(Beginning of Records shown)
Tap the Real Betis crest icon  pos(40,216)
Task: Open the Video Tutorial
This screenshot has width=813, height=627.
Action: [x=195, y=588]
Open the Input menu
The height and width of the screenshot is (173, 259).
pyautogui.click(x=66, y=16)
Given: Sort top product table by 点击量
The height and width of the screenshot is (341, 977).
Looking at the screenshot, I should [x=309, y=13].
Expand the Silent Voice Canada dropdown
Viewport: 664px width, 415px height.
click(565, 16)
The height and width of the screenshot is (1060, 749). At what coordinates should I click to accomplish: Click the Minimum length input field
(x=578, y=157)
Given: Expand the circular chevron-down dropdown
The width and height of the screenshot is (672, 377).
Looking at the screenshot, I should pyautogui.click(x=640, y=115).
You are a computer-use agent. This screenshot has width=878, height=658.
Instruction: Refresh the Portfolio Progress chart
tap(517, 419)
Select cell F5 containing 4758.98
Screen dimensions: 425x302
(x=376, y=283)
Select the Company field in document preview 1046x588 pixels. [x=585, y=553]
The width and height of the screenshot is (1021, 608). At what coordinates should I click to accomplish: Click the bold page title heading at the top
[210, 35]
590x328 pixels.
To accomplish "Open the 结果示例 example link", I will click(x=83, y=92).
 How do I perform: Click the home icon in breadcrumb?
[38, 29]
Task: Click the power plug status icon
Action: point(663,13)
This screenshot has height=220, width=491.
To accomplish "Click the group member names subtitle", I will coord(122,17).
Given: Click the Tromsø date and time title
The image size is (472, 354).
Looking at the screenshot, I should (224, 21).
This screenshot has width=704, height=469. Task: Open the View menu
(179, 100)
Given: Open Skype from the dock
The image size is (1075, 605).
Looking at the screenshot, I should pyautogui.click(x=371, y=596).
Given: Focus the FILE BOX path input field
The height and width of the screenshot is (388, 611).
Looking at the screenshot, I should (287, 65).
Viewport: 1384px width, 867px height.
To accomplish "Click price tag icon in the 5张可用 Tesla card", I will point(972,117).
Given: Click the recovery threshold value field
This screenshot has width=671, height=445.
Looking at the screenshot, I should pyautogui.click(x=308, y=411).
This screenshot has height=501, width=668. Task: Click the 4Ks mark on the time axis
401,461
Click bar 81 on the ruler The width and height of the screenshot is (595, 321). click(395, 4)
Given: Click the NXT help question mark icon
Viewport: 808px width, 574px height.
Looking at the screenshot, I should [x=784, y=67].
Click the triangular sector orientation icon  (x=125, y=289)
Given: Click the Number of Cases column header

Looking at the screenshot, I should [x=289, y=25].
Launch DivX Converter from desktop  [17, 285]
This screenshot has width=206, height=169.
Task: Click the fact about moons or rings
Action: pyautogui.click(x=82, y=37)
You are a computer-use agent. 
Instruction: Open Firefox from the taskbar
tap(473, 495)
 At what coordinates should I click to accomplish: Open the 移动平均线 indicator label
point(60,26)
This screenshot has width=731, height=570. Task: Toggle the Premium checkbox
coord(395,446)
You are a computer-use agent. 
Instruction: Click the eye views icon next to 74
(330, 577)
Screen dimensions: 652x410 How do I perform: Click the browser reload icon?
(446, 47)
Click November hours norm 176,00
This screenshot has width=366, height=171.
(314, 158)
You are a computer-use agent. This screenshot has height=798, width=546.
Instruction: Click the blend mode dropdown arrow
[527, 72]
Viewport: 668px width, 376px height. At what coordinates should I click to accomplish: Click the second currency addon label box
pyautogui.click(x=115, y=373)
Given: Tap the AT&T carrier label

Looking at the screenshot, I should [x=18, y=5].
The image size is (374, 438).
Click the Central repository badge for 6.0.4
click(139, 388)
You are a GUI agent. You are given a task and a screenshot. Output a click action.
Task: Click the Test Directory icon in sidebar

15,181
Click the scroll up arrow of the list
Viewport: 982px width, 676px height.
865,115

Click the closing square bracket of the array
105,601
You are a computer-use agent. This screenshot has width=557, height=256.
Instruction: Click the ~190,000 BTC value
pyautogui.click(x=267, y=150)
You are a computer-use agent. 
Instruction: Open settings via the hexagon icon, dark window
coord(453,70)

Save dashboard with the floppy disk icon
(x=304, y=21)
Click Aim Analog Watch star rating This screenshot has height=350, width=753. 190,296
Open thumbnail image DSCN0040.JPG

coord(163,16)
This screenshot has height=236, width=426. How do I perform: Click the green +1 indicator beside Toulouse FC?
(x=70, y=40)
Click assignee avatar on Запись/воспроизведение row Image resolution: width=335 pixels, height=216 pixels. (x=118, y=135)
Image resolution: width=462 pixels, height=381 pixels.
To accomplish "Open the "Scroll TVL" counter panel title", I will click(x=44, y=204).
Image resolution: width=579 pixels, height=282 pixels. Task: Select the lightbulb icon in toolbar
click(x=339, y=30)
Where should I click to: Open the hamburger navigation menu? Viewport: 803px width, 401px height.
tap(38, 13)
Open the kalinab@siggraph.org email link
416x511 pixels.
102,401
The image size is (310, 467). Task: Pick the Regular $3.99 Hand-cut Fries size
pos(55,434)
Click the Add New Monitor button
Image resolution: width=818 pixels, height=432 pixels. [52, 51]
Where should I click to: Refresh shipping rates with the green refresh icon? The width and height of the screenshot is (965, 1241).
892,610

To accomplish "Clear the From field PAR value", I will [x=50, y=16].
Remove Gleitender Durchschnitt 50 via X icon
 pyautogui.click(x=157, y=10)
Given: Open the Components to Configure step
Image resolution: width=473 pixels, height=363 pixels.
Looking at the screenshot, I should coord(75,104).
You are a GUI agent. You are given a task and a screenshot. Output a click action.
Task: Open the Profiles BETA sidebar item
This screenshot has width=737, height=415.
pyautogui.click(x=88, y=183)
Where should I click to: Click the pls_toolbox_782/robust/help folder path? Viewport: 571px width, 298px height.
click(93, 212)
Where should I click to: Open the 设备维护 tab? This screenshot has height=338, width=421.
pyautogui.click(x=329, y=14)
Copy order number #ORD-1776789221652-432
(End of Records shown)
Task item >>
Restate word for word the lines above, beginning at the first one and ending at the line that carries "Select cell F5 containing 4758.98".

Output of the exercise >>
Tap the Real Betis crest icon  pos(40,216)
Task: Open the Video Tutorial
This screenshot has width=813, height=627.
Action: [x=195, y=588]
Open the Input menu
The height and width of the screenshot is (173, 259).
pyautogui.click(x=66, y=16)
Given: Sort top product table by 点击量
The height and width of the screenshot is (341, 977).
Looking at the screenshot, I should [x=309, y=13].
Expand the Silent Voice Canada dropdown
Viewport: 664px width, 415px height.
click(565, 16)
The height and width of the screenshot is (1060, 749). At what coordinates should I click to accomplish: Click the Minimum length input field
(x=578, y=157)
Given: Expand the circular chevron-down dropdown
The width and height of the screenshot is (672, 377).
Looking at the screenshot, I should pyautogui.click(x=640, y=115).
You are a computer-use agent. This screenshot has width=878, height=658.
Instruction: Refresh the Portfolio Progress chart
tap(517, 419)
Select cell F5 containing 4758.98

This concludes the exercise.